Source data
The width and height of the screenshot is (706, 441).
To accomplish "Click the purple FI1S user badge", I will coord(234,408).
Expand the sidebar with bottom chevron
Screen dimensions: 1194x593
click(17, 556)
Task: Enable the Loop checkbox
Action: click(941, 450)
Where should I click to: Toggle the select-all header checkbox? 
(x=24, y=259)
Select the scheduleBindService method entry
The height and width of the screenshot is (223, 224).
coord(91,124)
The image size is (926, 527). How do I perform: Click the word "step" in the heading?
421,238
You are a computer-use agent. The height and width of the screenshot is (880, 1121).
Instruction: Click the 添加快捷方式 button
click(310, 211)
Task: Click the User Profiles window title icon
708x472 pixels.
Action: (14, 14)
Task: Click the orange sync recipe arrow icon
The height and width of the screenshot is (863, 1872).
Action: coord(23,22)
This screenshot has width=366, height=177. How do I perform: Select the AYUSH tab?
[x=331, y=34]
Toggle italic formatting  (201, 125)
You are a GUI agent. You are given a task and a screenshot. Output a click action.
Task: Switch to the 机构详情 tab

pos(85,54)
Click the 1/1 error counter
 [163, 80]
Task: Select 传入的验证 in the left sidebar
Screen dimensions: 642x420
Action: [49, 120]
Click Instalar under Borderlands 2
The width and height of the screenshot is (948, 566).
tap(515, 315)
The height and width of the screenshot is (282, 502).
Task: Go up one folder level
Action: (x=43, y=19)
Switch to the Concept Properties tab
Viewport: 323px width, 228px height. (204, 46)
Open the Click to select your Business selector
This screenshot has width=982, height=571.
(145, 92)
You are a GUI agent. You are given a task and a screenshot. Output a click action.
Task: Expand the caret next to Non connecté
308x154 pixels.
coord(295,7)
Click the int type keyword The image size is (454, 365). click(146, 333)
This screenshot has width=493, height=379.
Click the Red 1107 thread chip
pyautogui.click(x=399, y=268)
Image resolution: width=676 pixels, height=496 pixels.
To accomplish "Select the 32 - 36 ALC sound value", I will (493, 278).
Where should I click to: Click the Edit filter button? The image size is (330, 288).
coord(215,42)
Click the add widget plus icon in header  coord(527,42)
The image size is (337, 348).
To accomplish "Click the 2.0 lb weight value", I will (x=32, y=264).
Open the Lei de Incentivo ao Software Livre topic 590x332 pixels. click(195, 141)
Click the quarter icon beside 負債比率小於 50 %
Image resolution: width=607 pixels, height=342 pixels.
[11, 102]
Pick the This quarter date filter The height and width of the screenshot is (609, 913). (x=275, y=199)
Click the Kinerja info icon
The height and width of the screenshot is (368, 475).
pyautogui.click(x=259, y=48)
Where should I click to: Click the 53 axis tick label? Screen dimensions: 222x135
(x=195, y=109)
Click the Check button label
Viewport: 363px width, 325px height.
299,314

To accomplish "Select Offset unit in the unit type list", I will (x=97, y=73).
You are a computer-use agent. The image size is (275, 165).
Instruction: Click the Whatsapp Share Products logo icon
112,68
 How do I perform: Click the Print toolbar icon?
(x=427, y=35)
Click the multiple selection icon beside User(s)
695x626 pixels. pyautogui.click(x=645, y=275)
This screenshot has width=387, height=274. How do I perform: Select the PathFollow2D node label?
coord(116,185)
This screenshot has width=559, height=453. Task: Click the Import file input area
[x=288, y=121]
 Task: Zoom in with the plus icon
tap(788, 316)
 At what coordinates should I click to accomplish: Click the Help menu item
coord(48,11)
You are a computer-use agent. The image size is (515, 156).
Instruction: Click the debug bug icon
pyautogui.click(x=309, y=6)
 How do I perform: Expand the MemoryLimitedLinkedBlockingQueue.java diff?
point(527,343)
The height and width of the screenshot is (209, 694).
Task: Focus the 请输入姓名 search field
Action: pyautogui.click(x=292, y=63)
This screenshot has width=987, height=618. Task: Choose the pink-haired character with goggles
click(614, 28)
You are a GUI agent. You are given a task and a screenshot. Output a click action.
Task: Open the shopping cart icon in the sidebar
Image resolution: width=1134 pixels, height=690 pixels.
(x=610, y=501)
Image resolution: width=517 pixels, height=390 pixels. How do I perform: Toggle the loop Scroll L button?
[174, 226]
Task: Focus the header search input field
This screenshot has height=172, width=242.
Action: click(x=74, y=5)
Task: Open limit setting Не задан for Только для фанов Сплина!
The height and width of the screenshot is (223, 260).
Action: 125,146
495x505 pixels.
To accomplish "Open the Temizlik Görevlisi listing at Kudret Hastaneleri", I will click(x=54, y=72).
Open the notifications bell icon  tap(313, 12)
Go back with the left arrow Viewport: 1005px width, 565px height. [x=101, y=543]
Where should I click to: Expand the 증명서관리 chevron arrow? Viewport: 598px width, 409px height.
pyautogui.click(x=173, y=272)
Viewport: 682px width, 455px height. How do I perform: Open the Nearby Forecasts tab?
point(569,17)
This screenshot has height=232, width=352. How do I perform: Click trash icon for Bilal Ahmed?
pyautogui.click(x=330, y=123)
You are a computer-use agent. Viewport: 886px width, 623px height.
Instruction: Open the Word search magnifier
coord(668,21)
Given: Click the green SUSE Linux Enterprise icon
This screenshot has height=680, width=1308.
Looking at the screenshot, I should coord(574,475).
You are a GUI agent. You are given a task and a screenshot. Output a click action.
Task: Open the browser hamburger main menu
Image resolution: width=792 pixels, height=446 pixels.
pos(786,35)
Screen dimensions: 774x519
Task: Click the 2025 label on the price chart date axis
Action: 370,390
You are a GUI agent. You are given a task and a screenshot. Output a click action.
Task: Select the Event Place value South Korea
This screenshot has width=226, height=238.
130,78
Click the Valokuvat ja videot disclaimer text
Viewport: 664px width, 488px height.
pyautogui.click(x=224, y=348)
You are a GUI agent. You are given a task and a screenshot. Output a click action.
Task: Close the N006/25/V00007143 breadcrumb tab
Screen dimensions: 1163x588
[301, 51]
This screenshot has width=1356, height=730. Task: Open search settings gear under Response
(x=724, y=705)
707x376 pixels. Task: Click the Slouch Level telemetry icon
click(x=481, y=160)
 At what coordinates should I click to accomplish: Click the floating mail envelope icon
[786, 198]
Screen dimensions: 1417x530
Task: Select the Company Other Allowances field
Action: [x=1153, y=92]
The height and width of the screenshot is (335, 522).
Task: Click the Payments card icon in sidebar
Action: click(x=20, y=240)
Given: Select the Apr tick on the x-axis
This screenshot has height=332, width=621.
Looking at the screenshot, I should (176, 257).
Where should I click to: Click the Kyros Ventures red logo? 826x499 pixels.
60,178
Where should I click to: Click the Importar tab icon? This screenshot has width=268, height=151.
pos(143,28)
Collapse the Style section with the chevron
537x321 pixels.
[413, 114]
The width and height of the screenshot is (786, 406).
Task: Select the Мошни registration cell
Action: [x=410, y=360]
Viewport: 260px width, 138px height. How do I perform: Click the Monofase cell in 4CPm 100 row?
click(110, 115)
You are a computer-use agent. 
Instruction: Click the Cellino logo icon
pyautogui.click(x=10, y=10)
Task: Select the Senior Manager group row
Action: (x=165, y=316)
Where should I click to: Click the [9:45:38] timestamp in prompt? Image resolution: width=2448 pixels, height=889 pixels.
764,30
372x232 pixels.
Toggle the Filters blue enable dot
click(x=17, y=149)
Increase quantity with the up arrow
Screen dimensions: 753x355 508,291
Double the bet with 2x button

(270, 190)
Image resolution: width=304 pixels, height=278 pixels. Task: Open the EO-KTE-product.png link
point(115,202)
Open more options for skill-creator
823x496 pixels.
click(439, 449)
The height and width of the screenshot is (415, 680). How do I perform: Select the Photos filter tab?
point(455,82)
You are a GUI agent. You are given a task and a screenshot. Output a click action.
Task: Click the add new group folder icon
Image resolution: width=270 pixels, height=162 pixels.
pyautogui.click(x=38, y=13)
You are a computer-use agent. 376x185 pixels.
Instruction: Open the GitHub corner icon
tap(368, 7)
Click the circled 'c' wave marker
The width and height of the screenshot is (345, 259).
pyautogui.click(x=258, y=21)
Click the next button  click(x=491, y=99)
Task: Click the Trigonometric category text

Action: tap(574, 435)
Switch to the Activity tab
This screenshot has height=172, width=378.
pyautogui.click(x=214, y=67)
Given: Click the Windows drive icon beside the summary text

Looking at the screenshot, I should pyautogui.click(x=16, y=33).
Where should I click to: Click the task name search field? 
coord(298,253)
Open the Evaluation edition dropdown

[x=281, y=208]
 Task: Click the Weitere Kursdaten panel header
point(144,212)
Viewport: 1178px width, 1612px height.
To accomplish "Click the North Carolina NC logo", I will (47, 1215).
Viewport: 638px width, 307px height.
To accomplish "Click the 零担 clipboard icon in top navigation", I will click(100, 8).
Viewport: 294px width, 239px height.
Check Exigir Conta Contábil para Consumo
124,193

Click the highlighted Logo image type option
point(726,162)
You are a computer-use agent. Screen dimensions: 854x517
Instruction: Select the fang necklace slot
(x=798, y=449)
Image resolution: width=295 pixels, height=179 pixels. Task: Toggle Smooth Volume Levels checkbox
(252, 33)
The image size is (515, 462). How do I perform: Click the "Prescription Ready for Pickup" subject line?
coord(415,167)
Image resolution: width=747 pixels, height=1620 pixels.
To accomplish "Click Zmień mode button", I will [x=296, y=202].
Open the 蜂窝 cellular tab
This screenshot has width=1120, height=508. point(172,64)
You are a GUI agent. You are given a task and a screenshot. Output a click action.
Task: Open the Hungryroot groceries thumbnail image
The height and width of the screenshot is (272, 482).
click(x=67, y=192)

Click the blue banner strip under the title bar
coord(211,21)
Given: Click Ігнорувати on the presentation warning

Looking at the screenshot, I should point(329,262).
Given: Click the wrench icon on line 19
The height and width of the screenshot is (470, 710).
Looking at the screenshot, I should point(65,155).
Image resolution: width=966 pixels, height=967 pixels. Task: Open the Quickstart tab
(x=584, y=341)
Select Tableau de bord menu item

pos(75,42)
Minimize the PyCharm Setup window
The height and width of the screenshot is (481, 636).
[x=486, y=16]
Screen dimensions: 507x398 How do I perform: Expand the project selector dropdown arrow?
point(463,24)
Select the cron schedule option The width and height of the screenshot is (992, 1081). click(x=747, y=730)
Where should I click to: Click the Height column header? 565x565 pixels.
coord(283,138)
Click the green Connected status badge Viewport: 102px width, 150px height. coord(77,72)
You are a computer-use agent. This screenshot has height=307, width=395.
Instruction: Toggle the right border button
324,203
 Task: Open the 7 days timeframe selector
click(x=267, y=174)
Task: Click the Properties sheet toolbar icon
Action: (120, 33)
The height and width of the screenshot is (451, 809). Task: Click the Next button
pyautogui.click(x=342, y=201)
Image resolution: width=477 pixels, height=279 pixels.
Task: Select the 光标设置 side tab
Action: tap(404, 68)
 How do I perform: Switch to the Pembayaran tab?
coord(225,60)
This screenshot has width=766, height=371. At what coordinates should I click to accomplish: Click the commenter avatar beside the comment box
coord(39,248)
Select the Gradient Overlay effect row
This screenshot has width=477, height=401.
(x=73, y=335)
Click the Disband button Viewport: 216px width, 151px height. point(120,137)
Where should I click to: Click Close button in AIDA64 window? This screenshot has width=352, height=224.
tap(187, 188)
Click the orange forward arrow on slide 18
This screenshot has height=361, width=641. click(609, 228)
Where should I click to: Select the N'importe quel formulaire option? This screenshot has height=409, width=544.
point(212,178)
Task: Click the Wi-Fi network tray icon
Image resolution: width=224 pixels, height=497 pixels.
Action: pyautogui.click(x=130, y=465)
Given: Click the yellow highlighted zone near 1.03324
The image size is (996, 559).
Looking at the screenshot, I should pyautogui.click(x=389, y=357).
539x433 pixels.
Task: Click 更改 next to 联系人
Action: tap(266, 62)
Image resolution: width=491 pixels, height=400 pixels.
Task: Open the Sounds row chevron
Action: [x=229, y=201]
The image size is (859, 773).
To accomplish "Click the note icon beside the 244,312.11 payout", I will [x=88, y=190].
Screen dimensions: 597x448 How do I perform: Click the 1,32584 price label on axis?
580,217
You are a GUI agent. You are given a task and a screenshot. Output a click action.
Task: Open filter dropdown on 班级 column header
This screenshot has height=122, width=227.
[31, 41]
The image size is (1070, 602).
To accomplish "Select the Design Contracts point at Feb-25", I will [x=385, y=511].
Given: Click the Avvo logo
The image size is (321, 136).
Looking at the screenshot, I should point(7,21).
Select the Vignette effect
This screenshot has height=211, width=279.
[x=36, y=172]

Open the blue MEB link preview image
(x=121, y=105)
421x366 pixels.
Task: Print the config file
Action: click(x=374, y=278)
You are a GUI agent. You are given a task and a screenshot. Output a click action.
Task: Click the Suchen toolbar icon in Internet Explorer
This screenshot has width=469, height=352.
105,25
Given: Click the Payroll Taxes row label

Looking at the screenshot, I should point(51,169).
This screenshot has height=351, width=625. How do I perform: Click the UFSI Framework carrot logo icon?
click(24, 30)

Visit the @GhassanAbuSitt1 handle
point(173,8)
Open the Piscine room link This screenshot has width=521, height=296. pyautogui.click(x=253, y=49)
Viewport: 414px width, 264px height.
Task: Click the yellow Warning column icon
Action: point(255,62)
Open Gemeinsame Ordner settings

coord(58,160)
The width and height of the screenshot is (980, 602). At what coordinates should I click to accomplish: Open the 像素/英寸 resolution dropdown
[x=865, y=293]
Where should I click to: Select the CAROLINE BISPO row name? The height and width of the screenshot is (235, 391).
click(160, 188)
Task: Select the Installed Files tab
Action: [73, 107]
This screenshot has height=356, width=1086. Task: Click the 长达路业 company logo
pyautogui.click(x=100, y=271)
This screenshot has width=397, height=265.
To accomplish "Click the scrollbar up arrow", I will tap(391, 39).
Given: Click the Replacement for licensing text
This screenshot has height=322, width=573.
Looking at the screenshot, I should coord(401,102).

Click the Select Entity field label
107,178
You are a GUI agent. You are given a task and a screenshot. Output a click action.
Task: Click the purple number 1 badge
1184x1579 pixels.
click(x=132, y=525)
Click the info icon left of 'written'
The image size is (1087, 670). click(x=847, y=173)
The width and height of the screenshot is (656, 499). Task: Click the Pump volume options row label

# [Work required]
Extract exactly and only the lines above from the line containing "Viewport: 294px width, 239px height." through the line containing "Click the green Connected", both end lines included.

# [Task output]
Viewport: 294px width, 239px height.
Check Exigir Conta Contábil para Consumo
124,193

Click the highlighted Logo image type option
point(726,162)
You are a computer-use agent. Screen dimensions: 854x517
Instruction: Select the fang necklace slot
(x=798, y=449)
Image resolution: width=295 pixels, height=179 pixels. Task: Toggle Smooth Volume Levels checkbox
(252, 33)
The image size is (515, 462). How do I perform: Click the "Prescription Ready for Pickup" subject line?
coord(415,167)
Image resolution: width=747 pixels, height=1620 pixels.
To accomplish "Click Zmień mode button", I will [x=296, y=202].
Open the 蜂窝 cellular tab
This screenshot has width=1120, height=508. point(172,64)
You are a GUI agent. You are given a task and a screenshot. Output a click action.
Task: Open the Hungryroot groceries thumbnail image
The height and width of the screenshot is (272, 482).
click(x=67, y=192)

Click the blue banner strip under the title bar
coord(211,21)
Given: Click Ігнорувати on the presentation warning

Looking at the screenshot, I should point(329,262).
Given: Click the wrench icon on line 19
The height and width of the screenshot is (470, 710).
Looking at the screenshot, I should point(65,155).
Image resolution: width=966 pixels, height=967 pixels. Task: Open the Quickstart tab
(x=584, y=341)
Select Tableau de bord menu item

pos(75,42)
Minimize the PyCharm Setup window
The height and width of the screenshot is (481, 636).
[x=486, y=16]
Screen dimensions: 507x398 How do I perform: Expand the project selector dropdown arrow?
point(463,24)
Select the cron schedule option The width and height of the screenshot is (992, 1081). click(x=747, y=730)
Where should I click to: Click the Height column header? 565x565 pixels.
coord(283,138)
Click the green Connected status badge Viewport: 102px width, 150px height. coord(77,72)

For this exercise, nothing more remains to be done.